Feature Request Audit Logs allow you to see what requests are being sent to your production feature serving endpoint.
Use Cases for Feature Request Audit Logs
- Prevent data leakage. You can integrate audit logs with SIEM (like Splunk) and detect malicious activity (abnormal number of requests/login brute force).
- Reports for audit. You can download all logs within a time frame and, for example, ensure that old api keys were rotated and no longer used.
How to Use​
- Contact Tecton Support to enable the feature.

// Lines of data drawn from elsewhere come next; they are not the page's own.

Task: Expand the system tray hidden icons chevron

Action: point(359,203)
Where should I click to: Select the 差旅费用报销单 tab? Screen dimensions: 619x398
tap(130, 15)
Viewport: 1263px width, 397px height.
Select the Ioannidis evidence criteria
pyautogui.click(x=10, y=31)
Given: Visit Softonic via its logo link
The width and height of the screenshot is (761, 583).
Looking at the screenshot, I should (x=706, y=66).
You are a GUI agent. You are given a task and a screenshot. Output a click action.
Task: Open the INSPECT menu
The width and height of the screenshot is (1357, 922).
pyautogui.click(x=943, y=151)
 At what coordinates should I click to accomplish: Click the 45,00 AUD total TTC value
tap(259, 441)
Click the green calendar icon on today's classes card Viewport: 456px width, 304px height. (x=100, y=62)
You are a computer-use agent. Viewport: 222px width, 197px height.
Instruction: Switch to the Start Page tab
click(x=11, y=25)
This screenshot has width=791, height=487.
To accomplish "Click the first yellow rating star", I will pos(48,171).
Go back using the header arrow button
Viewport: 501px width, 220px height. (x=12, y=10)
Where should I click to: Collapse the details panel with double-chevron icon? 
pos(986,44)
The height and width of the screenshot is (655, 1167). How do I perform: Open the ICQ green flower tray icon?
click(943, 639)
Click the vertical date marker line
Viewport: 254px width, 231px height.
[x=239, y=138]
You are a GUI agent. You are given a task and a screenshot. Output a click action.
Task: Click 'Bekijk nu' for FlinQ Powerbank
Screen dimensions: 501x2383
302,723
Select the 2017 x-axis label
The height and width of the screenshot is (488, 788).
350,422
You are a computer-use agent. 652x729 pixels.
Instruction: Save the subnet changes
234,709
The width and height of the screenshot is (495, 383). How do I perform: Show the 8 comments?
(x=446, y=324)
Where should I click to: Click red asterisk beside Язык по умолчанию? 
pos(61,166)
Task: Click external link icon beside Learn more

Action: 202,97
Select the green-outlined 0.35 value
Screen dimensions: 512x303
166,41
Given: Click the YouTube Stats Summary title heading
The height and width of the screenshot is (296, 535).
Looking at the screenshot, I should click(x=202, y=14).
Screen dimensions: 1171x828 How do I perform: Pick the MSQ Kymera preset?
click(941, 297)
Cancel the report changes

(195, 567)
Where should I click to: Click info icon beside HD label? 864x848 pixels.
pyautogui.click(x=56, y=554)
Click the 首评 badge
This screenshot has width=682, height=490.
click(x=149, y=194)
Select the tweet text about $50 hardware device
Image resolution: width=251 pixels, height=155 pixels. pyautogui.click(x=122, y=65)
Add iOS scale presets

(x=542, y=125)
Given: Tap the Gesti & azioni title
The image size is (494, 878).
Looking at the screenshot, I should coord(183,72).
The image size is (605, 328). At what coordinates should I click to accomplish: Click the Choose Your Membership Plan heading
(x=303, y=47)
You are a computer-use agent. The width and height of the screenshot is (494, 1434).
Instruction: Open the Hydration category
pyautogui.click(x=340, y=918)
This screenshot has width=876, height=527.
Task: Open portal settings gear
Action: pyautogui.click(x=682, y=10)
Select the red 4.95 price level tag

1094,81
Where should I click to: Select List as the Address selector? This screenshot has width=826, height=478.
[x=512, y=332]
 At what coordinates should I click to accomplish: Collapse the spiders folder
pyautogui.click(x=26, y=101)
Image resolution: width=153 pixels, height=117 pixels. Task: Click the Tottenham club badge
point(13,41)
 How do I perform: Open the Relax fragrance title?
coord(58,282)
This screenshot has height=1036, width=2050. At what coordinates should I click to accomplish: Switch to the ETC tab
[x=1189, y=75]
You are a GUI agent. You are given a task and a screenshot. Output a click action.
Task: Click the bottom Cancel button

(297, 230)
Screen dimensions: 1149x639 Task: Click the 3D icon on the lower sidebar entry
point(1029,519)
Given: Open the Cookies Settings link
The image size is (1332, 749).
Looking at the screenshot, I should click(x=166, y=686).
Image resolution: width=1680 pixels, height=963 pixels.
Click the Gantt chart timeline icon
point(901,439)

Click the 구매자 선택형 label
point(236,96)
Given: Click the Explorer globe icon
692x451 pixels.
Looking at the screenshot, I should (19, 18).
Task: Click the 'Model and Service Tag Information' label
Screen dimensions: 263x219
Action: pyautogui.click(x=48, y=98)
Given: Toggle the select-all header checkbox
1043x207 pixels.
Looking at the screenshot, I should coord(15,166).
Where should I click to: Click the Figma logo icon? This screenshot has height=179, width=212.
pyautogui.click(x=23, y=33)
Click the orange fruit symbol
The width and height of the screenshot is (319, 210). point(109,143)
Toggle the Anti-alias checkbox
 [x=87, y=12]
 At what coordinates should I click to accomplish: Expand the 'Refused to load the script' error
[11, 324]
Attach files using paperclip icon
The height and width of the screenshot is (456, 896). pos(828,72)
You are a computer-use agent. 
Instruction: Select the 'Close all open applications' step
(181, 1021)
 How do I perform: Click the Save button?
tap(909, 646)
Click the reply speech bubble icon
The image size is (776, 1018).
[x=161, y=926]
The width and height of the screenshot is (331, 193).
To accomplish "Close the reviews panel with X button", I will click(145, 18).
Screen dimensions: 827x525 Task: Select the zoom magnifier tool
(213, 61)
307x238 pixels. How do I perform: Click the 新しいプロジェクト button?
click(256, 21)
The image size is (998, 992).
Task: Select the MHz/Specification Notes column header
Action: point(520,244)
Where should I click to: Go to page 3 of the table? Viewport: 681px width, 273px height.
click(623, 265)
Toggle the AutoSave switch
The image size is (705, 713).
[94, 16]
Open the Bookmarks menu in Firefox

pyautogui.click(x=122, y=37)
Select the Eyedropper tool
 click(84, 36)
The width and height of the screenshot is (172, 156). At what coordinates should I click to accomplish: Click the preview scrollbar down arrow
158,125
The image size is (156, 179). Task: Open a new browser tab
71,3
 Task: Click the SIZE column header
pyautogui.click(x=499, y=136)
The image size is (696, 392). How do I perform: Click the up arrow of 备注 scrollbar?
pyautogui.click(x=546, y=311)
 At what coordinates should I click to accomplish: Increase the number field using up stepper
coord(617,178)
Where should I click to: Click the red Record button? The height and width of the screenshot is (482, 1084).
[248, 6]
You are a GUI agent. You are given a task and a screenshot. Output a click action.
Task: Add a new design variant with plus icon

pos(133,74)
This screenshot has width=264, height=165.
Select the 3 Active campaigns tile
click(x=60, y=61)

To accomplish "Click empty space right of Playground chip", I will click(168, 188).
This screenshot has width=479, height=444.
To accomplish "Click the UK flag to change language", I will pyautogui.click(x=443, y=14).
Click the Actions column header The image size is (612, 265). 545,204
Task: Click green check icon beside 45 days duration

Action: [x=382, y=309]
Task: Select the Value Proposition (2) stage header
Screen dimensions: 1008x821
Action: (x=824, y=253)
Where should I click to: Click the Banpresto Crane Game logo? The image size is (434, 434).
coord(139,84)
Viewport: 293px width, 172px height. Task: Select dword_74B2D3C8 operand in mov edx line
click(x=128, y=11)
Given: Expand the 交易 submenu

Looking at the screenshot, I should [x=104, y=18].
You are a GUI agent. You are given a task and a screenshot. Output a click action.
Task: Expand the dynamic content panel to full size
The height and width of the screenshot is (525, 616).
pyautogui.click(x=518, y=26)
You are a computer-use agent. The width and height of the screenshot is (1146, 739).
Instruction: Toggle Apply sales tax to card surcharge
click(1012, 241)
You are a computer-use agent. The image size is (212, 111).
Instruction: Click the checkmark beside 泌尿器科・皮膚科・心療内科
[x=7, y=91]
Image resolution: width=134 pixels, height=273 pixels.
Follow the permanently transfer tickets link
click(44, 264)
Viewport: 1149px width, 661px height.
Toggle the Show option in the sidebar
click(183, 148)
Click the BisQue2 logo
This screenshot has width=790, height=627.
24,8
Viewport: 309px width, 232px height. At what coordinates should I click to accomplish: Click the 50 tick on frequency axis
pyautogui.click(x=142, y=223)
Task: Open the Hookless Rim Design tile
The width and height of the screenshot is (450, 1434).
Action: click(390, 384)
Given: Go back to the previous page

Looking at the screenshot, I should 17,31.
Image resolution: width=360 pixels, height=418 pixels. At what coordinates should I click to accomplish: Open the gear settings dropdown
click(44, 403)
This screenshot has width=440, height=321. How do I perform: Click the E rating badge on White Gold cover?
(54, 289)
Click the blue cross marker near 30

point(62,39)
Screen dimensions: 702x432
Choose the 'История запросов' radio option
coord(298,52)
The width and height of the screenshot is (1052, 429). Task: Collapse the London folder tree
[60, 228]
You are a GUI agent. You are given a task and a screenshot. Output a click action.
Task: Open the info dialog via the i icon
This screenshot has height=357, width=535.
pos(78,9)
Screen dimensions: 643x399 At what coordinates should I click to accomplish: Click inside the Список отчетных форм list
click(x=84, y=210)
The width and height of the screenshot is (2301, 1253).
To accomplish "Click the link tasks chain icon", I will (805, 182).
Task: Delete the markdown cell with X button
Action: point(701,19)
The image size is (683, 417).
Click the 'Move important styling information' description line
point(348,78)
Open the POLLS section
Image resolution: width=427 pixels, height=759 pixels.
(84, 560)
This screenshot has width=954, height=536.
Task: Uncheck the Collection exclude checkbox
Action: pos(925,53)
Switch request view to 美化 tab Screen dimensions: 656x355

- Once the feature is enabled, You will be able to find logs written to your
Cloud Provider's Object Storage (e.g.
s3://tecton-{DEPLOYMENT_NAME}/logging/audit_logs/) where your logs will be partitioned by time and written as new line separated json objects.
Log Schema​
| Name | Type | Description |
|---|---|---|
| requestContents | Object | Object containing parameters passed in the request. See the Feature Service HTTP API for the various request bodies' schemas. |
| requestDetails | Object | Object containing information about the caller and the request authentication |
| requestDetails.Result | String | If authentication failed, the reason why. Possible values are: CouldNotDecodeApiKey, MissingAuthorization, InvalidApiKey, MissingMetadata or InvalidToken. This is blank (empty string) if authentication succeeded. |
| requestDetails.KeyId | String | If a valid Tecton API Key was used in the request, this is the ID of the service account of the API Key, otherwise it is blank (empty string). |
| requestDetails.KeyCreator | String | If a valid Tecton API Key was used in the request, this is the creator's email of the service account of the API Key, otherwise it is blank (empty string). |
| requestDetails.ObscuredKey | String | If a valid Tecton API Key was used in the request, this is the masked value of the API Key (the last 4 characters are visible), otherwise it is blank (empty string). |
| requestDetails.KeyDescription | String | If a valid Tecton API Key was used in the request, this is the description of the service account of the API Key, otherwise it is blank (empty string). |
| requestTime | String | The datetime of the request as a string in the ISO-8601 format "yyyy-MM-dd'T'HH:mm:ss.SSS'Z'". |
Successful Request Sample:
{
"requestContents": {
"params": {
"Locator": {
"FeatureServiceName": "test_fs"
},
"workspace_name": "prod",
"join_key_map": {
"user_id": 12345678
}
}
},
"requestDetails": {
"Result": "",
"KeyId": "9d586cef4f91444c8e726f7129fd09ae",
"KeyCreator": "user@email",
"ObscuredKey": "****f698",
"KeyDescription": "Application API Key"
},
"requestTime": "2021-09-16T21:22:49.387109Z"
}
Invalid Key Request Sample:
{
"requestContents": {
"params": {
"Locator": {
"FeatureServiceName": "user_recs"
},
"workspace_name": "prod",
"request_context_map": {
"amount": 1050
}
}
},
"requestDetails": {
"Result": "CouldNotDecodeApiKey",
"KeyId": "",
"KeyCreator": "",
"ObscuredKey": "",
"KeyDescription": ""
},
"requestTime": "2021-09-16T21:26:32.3952655Z"
}
Write Frequency​
In order to optimize the response latency of feature serving requests, request audit logs are batched and written asynchronously. By default, they will be written either every 60 seconds or if buffer size reaches 1024 bytes, unless customized as per customer request. This behavior means if the cloud provider experiences an outage, up to 60 seconds of logs could fail to be persisted.